I’m very, very tired of seeing/hearing the phrase “no code”. I see presentations advocating “no code” solutions for SharePoint. I see advertisements from companies who proudly declare that they’re all about “no code” apps. The issue isn’t confined to the world of workflow, but I see it arise in workflow-land readily and frequently.
It’s not that eliminating code isn’t a useful thing — it is — but when authors/speakers lead with the phrase “no code”, it suggests that they’ve likely missed the point. To wit:
“No code” doesn’t really help users.
The implication of “no code” is that it’s easier, and that “even users can do it”. Well, “no code” does not always mean “easy”, let alone user-accessible.
Take SharePoint Designer, for instance. Users aren’t being done any favors if they still have to do things like increment counters, check flags and semaphores, initialize variables, stage a set of dictionaries in order to call a web service and parse the results afterwards, or poll for results. Actually, add calling web services to that list.
People who think like developers and DBAs see value in data models, but users just see content (documents, lists, images, etc.).
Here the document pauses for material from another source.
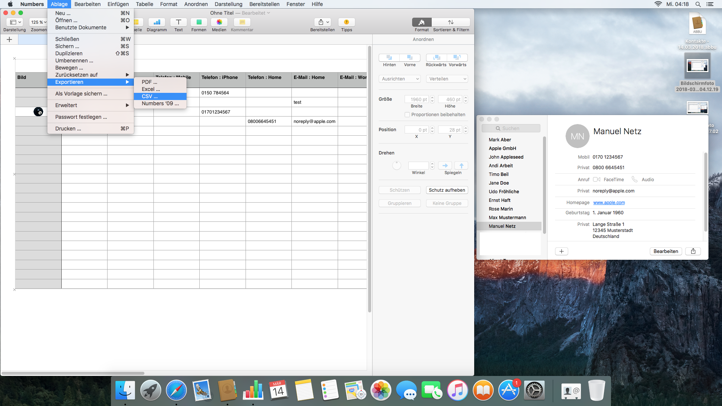Click the Suchen search field in Contacts
Viewport: 722px width, 406px height.
click(x=511, y=129)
They need to know what they’re working with, not see it abstracted into generic objects.
Other offerings may look friendly at first glance, but every drag, drop, configuration choice, and term in the user interface belies a developer mindset bias.
Still other offerings all but require the user to learn a new language to get anything done; it may be a visual/graphical language, so it qualifies as “no code”, but it’s still complex and hard to follow without training. For example, to get a manager to even understand a process model authored in Business Process Modeling Notation, you need to teach her how to read BPMN. To get a business user to author BPMN, you need to teach him a whole new discipline.
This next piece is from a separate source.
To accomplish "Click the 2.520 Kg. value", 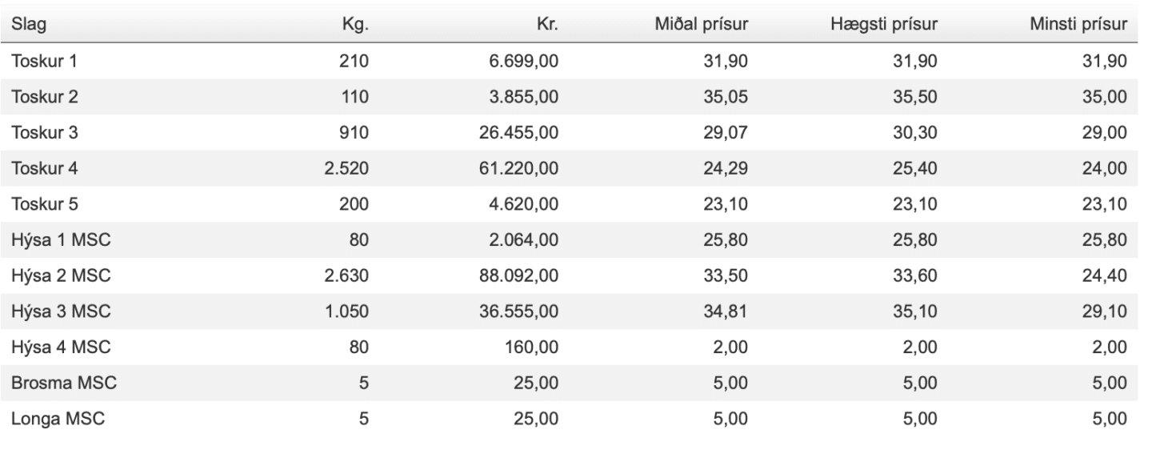I will click(x=346, y=169).
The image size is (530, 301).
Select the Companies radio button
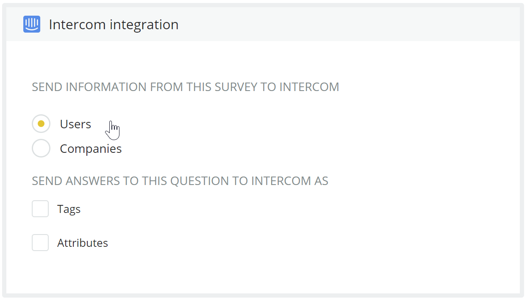(x=41, y=149)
“No code” doesn’t really help IT.
“Citizen Development”, as Gartner puts it, has immense potential. But ask many IT professionals what they think of all those elaborate Excel, Access, InfoPath, and SharePoint Designer solutions and you’ll very likely get an earful of complaints.
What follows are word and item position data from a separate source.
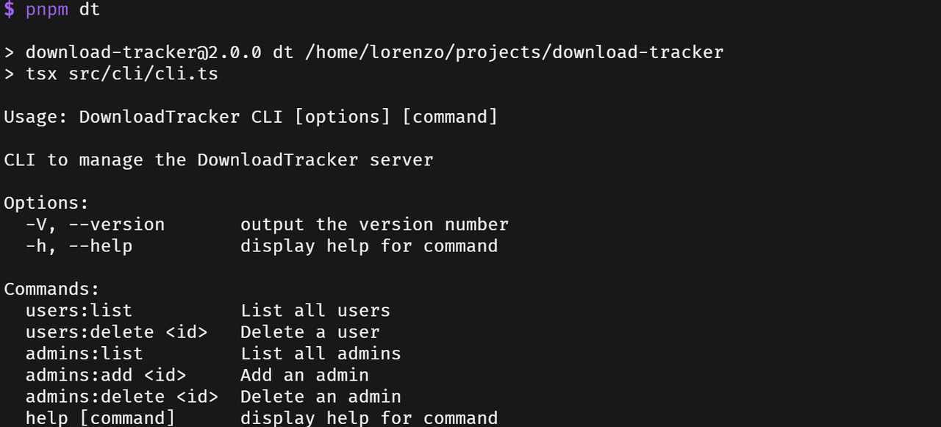Click the 'Commands:' heading
The width and height of the screenshot is (941, 427).
51,289
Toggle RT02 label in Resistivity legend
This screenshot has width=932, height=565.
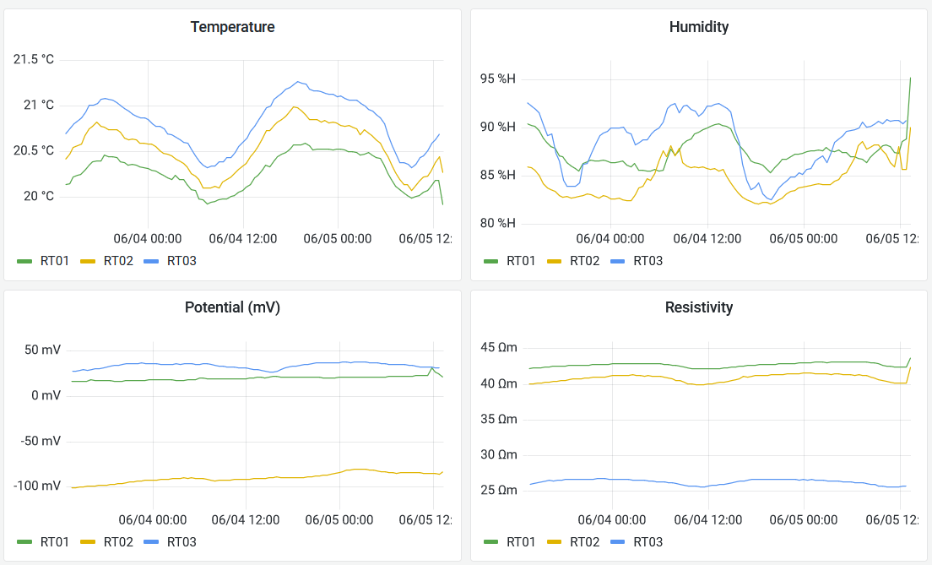pos(584,541)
Just locating and keeping track of those no-code solutions is difficult enough. Monitoring bad behavior (e.g., runaway loops, excessive network and database I/O, etc.) gets tricky. Understanding what is affected when a no-code solution is changed/deleted is hard. Figuring out who will maintain existing no-code solutions when the author leaves the company can get nasty, let alone the odds of the new no-code developer being able to understand what the previous person did.
Recent developments in Microsoft’s approach to business intelligence excepted, all too often, “no code” means “no responsibility”.
“No code” gives an impression that code is bad.
Believe it or not, sometimes code is actually pretty attractive. Why? Code can be versioned. Code can be profiled. Code can be validated. Code can be optimized. Once you have to think a developer’s thoughts, you should at least have tools equal to the task.
It’s not about “no code” — it’s about user focus.
Many of us want users to have the ability to build some solutions for themselves. Many organizations need this if they’re to get past backlogs and bottlenecks. If that’s to be the case, users should see concepts they find familiar. Or at least not entirely unfamiliar. Put another way:
Not having to code like a developer is not enough.
Not having to think like a developer is the goal.
“Power users” shouldn’t have to denote users who can act like developers, but rather users who can understand a business problem, the content, the process, and the logic needed to make something happen. They deserve tools that reward that thinking. Those tools should be governable and extensible, too — without getting in the way.
If all you think you need to do is free them from coding, you’re going to have to do better than that.